The International Monetary Fund (IMF) has commended the Kyrgyz Republic for its strong economic performance amid global uncertainties, while urging fiscal prudence and cautious regulation of digital assets. Following a two-week mission to Bishkek led by IMF official Nikoloz Gigineishvili, the Fund issued a detailed assessment of the country’s macroeconomic outlook, highlighting both its achievements and emerging challenges.
Rapid Growth, Tamed Inflation, and Lower Debt
According to the IMF, the Kyrgyz economy has grown at an impressive 9% annually since 2022, buoyed by increased trade, capital inflows, and government-backed construction initiatives. Inflation—once surging post-Covid—has been successfully contained, while public debt dropped sharply from 64% of GDP in 2020 to approximately 36.5% in 2024.
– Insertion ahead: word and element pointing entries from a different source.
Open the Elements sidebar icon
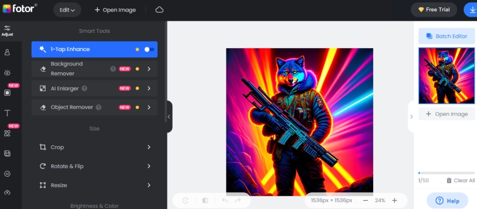This screenshot has width=477, height=209. click(x=7, y=133)
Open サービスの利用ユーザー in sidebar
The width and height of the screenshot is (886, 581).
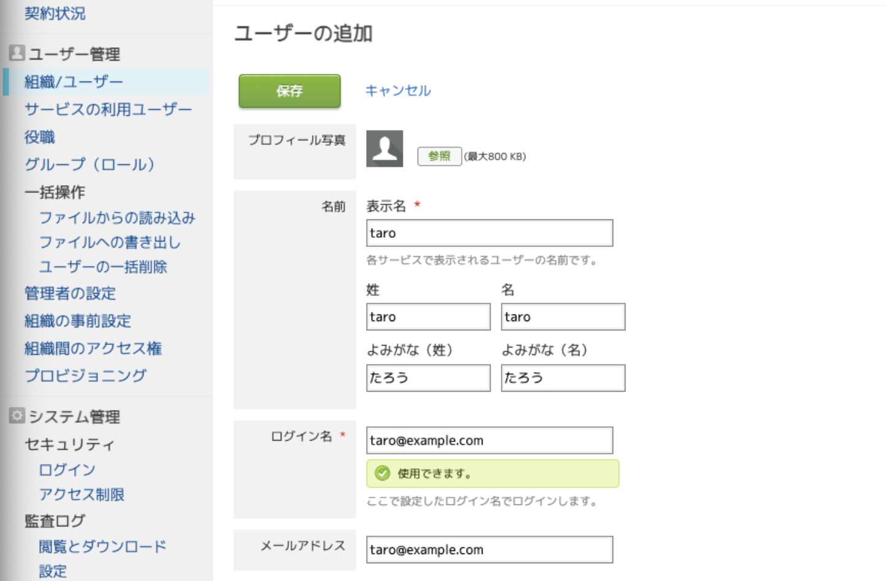click(108, 110)

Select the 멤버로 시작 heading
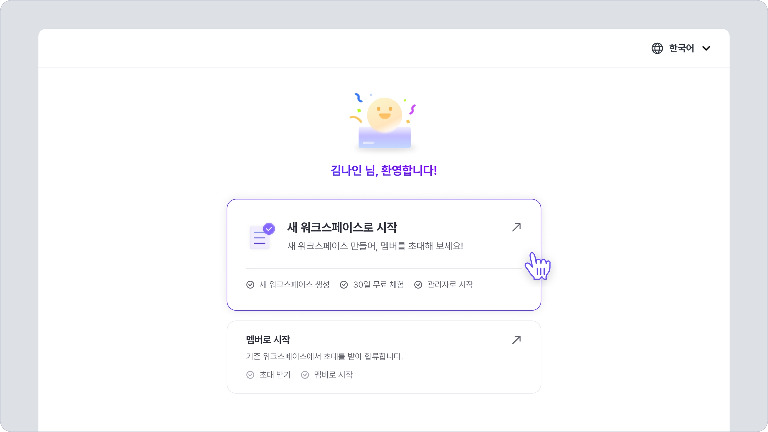point(268,340)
Per capita income has nearly doubled, with unemployment and poverty levels falling significantly. However, a sizable portion of the country’s external trade activity remains unrecorded, particularly goods re-exported into the Eurasian Economic Union, which the IMF estimates at about 23% of GDP in 2024.
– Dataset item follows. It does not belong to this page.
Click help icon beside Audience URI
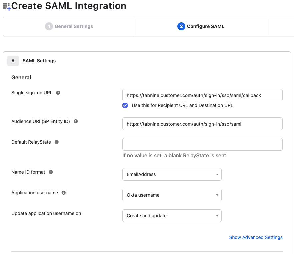 [x=76, y=121]
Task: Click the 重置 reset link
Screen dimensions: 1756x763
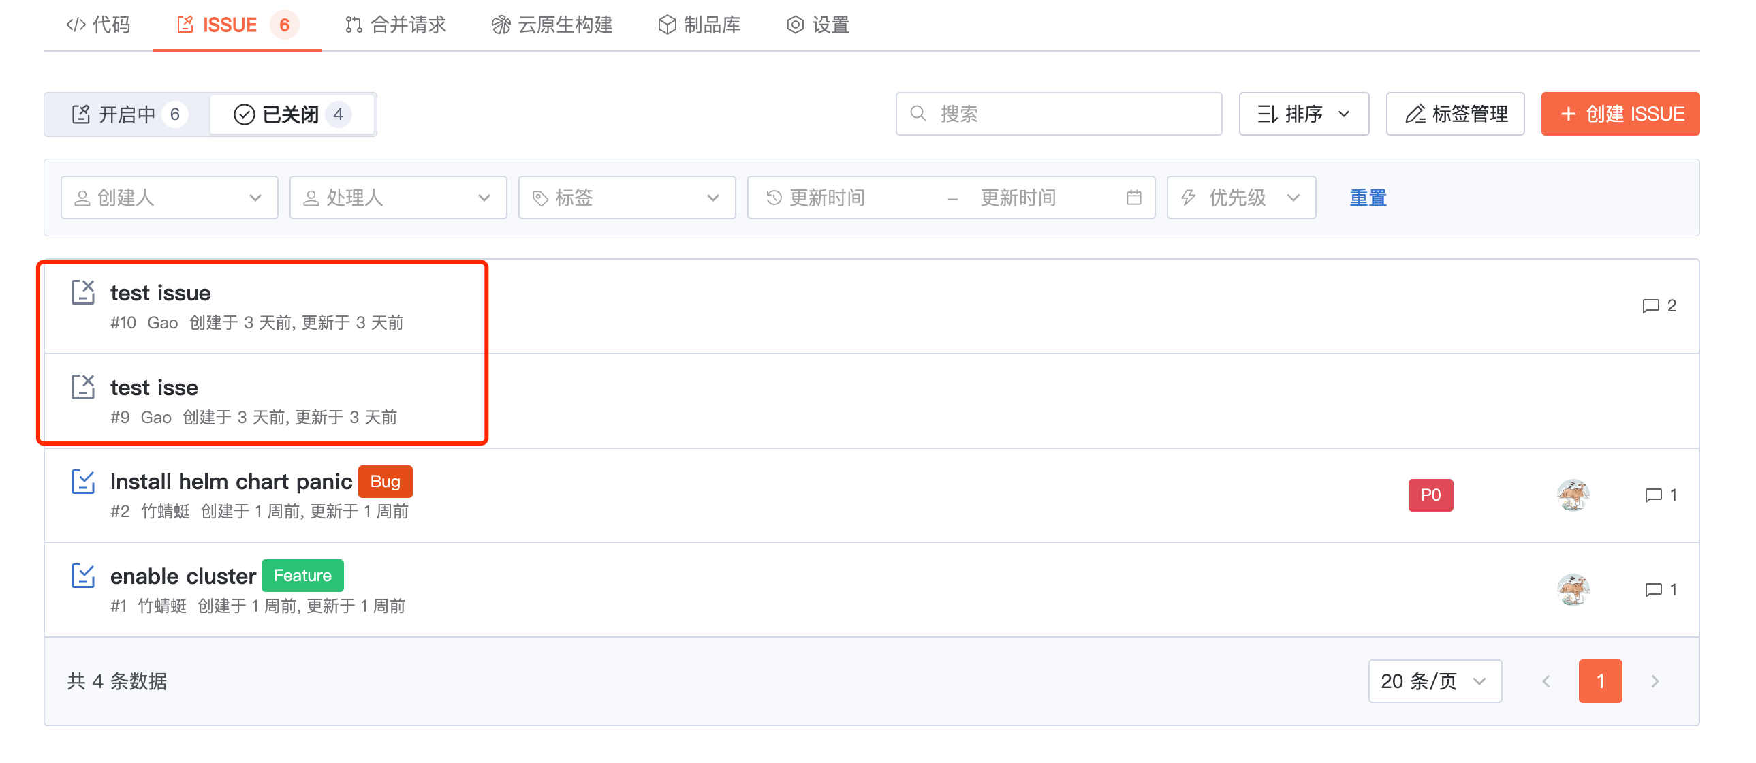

Adjusting for these unofficial trade flows, the IMF estimates that exports of goods and services rose by 40% last year, narrowing the actual current account deficit to around 8% of GDP, down from the reported 30.7%.
Outlook: Slower Growth Ahead, Major Investments on the Horizon
Growth is expected to cool to below 7% in 2025 and further to 5.25% over the medium term, reflecting a normalization of the re-export boom. The government is embarking on ambitious infrastructure projects, including the Kambarata-1 hydropower plant and the China-Kyrgyzstan-Uzbekistan railway, which will increase public investment and widen fiscal deficits.
Despite this, the IMF believes that strong GDP growth will keep public debt under control. However, risks loom large, particularly from geopolitical shocks, including potential escalations in Western sanctions on Russia, commodity price swings, and climate-related disruptions.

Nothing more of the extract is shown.